Three other clinical trials (in Tubingen, Alberta and Miami) using the same vector as the Oxford group at the higher dose (1x10¹¹ gp in 0.1ml) recruited 6 patients per trial and recently reported their Phase I/II results. The Tubingen group (13) reported a gain of 17 ETDRS letters in one treated eye, a loss of 14 letters in another treated eye and minor changes in visual acuity (-4 to +1 letters) in 4 treated eyes at 12 months post treatment. In addition, there was a mean improvement in retinal sensitivity in 5 out of 6 treated eyes (by 2.3dB) with no changes in anatomical endpoints. The Alberta group (12) showed a gain of 15 letters in one treated eye, loss of 8 letters in one treated eye (secondary to an intra-operative complication) and a maintenance of visual acuity in 4 treated eyes at 2 years post treatment.
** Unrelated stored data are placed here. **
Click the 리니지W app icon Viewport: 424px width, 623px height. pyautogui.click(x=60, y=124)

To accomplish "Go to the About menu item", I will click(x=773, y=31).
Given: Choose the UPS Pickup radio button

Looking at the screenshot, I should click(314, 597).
They also reported a gain of 15 letters in one control eye. There were no overall changes in retinal sensitivity and the authors observed a steady decline in the area of preserved retina as seen on the fundus autofluorescence in treated and untreated eyes. The Miami group (14) reported a gain of 10 and 5 letters respectively in two treated eyes, a gain in 4 letters in one untreated eye and maintenance of visual acuity within 2 letters of baseline in all other eyes at 2 years after treatment. There were no changes in retinal sensitivity at the end of 2-year study period. The excellent safety profile in the Miami group, with no surgically related complications, was attributed to the improved surgical technique with the use of intra-operative OCT and the foot pedal injection system from the outset of this study to facilitate subretinal gene delivery.
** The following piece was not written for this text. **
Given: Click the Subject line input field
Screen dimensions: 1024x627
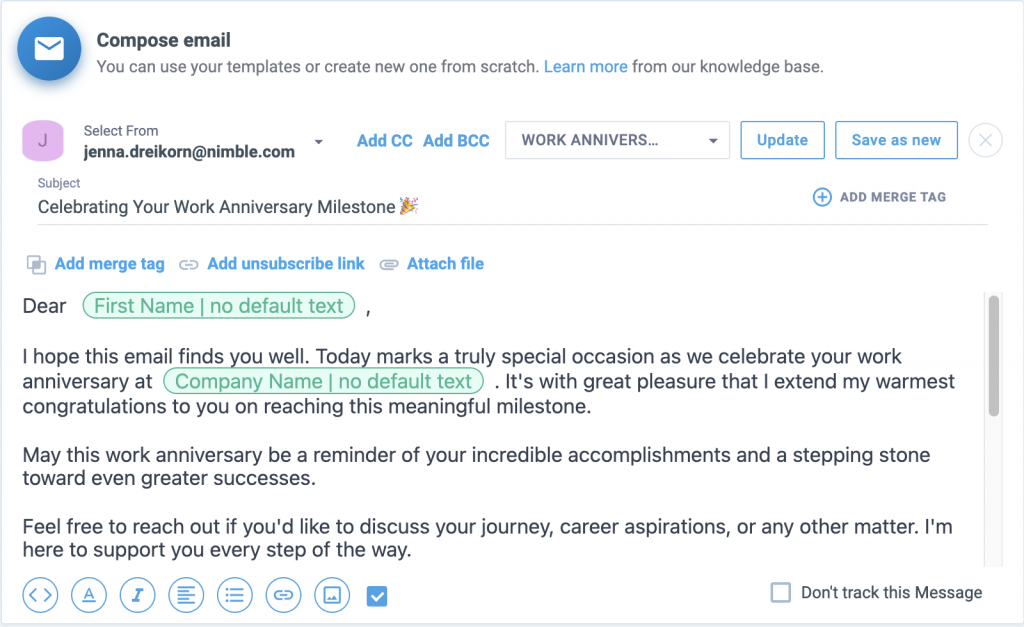Looking at the screenshot, I should (400, 207).
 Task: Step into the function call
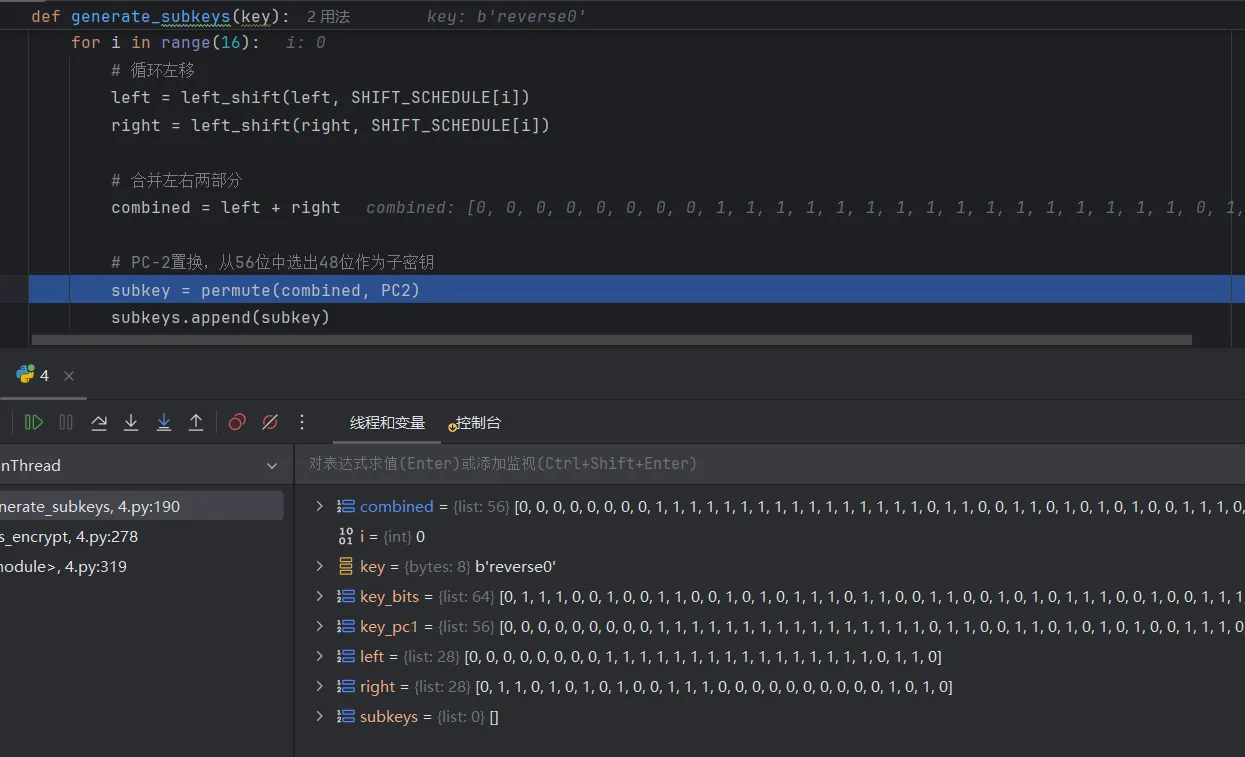coord(131,423)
A phase II clinical trial, the REGENERATE trial, has recently completed recruitment of 30 patients at Oxford and Moorfields Eye Hospitals, UK This trial was designed to include patients with earlier stage choroideremia, with normal visual acuity and large areas of preserved central retina. The trial will test the long-term efficacy of AAV2-REP1 vector (1x10¹¹ gp in 0.1ml) in slowing down the degeneration and preserving the healthy retina and visual function compared to the untreated control eye. Two cohorts of patients were included, cohort 1 with symmetrical areas of preserved central retina (Figure 1, left panel) and cohort 2 with non-symetrical (Figure 1, middle panel) areas. The results are anticipated in the next few years. Another Phase II trial, the GEMINI trial is now underway in Tubingen, Germany, where both eyes in a total of 15 subjects will be treated with the AAV2-REP1 vector (1x10¹¹ gp in 0.1ml).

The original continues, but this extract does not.